# Do I really need $6k worth of topsoil?



## LawnInAK (Apr 14, 2019)

I have a new construction house on a lot over half an acre in interior Alaska. Most of the lot has been graded with fill dirt, the rest is covered in gravel. I'd like to establish grass. I have no experience landscaping and am being quoted $10k for hydroseeding. It seems simple enough to seed it myself, but the soil calculators online are telling me I need around 200 yards to cover the lot to 4 inches of topsoil. At $26 a yard plus delivery I'm looking at around $6k just for soil. Is there anything I can do to lessen this pain? Can I work with 3 inches of topsoil and integrate with 1 inch of the fill on the bottom? Anything will help at this point. Thank you.


----------



## Suburban Jungle Life (Mar 1, 2018)

I would skip the top soil. Grass needs basic soil to grow. I've grown nice lawns in fill dirt. I would highly suggest a soil test to a reputable lab first as most fill dirt has some deficiencies. Post your soil test, get the needed fertilizers and start the seeding process. Over a few years, the top few inches of soil will gradually resemble top soil. As long as you maintain a strong and thick stand of turf, the roots will improve the dirt through root cycling.

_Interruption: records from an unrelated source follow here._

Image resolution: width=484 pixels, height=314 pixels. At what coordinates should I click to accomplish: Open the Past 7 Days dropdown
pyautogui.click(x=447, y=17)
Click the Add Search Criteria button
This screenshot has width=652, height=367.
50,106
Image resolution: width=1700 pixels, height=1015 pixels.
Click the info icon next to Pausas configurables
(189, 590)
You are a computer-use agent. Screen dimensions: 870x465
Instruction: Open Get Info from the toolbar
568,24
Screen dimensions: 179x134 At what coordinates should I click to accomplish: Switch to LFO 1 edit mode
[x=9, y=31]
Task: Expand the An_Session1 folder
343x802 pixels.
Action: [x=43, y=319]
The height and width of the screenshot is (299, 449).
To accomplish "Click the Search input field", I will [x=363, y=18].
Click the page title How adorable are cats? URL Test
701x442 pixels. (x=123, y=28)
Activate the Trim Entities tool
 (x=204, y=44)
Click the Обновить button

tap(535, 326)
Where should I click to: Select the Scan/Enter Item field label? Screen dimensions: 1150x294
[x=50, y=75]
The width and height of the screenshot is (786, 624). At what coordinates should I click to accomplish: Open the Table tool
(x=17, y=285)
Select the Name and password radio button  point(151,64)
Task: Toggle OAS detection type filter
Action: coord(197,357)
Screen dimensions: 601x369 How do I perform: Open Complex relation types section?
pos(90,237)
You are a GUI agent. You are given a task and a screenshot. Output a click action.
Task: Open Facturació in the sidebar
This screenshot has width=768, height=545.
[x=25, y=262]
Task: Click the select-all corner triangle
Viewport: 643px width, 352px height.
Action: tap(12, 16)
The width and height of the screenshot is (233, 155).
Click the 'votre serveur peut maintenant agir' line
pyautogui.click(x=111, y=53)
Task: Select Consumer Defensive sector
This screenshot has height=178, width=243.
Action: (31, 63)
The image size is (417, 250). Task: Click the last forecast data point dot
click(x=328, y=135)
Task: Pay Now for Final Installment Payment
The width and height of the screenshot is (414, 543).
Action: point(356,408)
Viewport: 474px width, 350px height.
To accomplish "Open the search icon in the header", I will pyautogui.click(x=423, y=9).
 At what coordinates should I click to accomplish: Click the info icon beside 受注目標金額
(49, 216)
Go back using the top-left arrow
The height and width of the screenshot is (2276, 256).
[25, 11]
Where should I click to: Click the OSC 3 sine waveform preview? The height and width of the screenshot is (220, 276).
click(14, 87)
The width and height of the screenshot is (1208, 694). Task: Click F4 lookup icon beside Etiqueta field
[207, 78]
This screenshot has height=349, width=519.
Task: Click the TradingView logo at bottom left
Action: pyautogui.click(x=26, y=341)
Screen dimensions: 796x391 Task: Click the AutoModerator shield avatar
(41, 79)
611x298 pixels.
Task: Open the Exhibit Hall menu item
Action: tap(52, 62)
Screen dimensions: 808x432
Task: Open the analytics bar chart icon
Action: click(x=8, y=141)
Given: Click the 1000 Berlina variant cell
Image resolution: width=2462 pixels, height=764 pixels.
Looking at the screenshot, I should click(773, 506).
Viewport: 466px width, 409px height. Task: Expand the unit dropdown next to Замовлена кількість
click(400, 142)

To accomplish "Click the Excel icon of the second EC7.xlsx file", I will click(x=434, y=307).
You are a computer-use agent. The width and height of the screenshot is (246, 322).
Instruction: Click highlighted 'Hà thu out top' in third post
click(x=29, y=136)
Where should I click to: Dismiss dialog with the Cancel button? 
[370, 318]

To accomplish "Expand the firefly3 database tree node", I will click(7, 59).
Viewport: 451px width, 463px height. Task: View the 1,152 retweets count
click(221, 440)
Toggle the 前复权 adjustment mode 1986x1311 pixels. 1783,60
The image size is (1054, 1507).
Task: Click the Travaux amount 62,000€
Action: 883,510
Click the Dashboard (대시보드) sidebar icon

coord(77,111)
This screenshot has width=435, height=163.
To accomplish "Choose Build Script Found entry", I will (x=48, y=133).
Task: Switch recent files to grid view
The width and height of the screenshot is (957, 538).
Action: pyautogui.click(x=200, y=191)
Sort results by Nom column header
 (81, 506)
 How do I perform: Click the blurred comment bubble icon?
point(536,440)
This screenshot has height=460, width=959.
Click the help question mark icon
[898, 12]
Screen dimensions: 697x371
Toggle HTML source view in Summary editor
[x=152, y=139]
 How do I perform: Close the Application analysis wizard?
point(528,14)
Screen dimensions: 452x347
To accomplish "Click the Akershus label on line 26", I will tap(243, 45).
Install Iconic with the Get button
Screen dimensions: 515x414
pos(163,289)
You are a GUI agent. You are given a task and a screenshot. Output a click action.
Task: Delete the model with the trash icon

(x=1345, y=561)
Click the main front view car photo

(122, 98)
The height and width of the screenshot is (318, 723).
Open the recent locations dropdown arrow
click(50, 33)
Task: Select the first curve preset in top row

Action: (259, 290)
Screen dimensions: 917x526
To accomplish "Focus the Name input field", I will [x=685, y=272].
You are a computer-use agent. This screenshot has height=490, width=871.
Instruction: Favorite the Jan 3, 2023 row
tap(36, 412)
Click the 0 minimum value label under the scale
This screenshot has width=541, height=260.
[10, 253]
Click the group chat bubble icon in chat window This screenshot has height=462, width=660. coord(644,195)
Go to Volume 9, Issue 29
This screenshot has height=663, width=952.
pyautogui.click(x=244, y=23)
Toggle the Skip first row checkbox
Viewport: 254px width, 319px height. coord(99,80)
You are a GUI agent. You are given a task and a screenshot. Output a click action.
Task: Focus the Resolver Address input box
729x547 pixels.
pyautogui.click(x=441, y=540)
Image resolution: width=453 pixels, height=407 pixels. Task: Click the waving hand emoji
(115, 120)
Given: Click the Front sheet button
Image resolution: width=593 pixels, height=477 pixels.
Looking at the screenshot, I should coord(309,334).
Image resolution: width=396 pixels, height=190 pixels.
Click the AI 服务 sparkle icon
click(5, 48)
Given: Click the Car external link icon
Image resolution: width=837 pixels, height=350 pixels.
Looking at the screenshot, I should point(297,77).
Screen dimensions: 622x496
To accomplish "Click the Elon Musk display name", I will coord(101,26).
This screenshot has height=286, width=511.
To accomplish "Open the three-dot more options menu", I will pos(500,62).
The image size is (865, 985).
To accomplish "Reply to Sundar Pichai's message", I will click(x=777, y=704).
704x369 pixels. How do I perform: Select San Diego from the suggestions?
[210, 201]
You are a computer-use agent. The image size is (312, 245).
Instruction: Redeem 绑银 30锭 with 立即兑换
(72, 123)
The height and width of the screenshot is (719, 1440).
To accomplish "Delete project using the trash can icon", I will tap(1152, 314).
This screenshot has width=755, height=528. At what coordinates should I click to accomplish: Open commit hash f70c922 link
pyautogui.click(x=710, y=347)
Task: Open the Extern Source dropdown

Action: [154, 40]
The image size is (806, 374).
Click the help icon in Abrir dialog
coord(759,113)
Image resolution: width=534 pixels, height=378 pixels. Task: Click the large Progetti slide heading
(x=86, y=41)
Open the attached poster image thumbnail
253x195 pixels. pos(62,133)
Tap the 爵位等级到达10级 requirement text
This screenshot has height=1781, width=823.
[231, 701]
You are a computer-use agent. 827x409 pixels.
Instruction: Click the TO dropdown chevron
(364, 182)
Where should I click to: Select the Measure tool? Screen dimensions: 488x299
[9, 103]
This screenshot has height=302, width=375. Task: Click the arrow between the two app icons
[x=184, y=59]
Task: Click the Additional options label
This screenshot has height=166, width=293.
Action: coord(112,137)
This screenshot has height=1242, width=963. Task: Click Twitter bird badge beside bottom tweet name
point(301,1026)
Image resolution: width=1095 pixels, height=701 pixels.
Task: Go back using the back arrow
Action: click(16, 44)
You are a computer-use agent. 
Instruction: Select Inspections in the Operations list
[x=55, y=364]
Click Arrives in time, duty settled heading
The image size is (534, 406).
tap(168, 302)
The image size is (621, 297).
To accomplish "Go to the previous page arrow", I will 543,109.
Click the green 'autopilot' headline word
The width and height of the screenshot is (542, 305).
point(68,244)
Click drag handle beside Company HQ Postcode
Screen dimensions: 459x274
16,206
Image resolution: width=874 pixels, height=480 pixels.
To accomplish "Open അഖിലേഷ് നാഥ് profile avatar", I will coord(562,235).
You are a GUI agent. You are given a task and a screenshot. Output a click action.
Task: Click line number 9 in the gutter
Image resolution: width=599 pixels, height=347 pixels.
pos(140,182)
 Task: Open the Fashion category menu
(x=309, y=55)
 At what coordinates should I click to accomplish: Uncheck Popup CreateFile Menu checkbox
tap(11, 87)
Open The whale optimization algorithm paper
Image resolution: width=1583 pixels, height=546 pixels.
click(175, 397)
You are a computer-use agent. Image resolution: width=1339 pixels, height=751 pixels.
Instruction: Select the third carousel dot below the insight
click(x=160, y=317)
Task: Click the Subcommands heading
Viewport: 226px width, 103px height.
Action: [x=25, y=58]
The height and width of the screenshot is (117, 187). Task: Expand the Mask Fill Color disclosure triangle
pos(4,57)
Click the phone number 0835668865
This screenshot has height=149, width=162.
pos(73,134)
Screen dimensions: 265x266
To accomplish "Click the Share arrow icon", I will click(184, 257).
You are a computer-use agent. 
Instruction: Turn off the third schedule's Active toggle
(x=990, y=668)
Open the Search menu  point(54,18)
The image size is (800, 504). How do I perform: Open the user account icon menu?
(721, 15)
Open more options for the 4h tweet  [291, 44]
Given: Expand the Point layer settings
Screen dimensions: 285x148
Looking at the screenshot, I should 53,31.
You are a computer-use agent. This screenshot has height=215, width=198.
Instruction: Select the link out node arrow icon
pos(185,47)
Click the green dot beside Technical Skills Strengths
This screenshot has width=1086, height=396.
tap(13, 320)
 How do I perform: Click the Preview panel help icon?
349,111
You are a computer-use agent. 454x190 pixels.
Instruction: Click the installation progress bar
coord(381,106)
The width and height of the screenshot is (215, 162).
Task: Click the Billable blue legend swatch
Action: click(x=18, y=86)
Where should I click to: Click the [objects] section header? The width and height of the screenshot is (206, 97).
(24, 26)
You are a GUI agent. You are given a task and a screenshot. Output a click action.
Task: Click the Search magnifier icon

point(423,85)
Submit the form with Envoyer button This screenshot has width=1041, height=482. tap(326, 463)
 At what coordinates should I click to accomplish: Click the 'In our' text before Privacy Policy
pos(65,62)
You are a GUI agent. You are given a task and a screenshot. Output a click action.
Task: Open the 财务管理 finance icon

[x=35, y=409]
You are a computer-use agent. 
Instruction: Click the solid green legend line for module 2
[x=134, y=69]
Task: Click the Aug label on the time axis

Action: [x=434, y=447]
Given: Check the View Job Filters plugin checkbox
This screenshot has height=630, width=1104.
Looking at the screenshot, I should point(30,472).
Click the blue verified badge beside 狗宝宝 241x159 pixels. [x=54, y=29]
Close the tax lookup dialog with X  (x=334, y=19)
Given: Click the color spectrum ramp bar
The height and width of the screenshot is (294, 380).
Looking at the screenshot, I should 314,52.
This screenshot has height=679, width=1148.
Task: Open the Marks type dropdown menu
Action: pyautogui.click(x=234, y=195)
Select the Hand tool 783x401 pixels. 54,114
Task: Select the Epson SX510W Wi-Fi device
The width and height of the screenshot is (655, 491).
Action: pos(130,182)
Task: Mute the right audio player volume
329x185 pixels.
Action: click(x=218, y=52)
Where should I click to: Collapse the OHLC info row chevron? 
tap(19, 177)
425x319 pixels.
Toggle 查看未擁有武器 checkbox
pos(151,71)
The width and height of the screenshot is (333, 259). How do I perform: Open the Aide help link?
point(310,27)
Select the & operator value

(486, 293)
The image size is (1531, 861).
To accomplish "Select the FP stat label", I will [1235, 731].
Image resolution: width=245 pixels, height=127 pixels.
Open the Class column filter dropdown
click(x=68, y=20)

I'm not sure what your weather is like but you'll need 2-3 months before a cold winter to get it established. If you have hot summers, seed now to get something going and again a few months before winter.


----------



## krusej23 (May 8, 2018)

I've found that hydroseeding is nice when you have areas that will be hard to water 3-4 times a day. The mulch that holds the seed keeps it moist during those times it can't be watered. With half an acre of land being seeded at once, this may not be a bad idea. As for the soil, it's not really necessary to add that much top soil. If you really wanted to you could add an inch or 2 but it's probably not worth it. The other advantage to hydroseeding is it won't wash away as easily during a heavy rain and it will hold your soil together too.


----------



## g-man (Jun 15, 2017)

Incorporating compost into the soil might be better than topsoil. What is the soil type of the fill dirt? What is the organic matter?


----------



## Thick n Dense (May 7, 2019)

If you have an irrigation system I would do it all myself. 
If you lookup the root cycling affect, basically the theory is that by growing plants and feeding them and amending the soil, you will effectively turn fill dirt into tblack gold.
Also, if you seed yourself, you get to pick exactly what species you want.
10k is a lot of money and youre not even guranteed a lawn and I bet there will still be a lot of work to make it look nice in the coming years.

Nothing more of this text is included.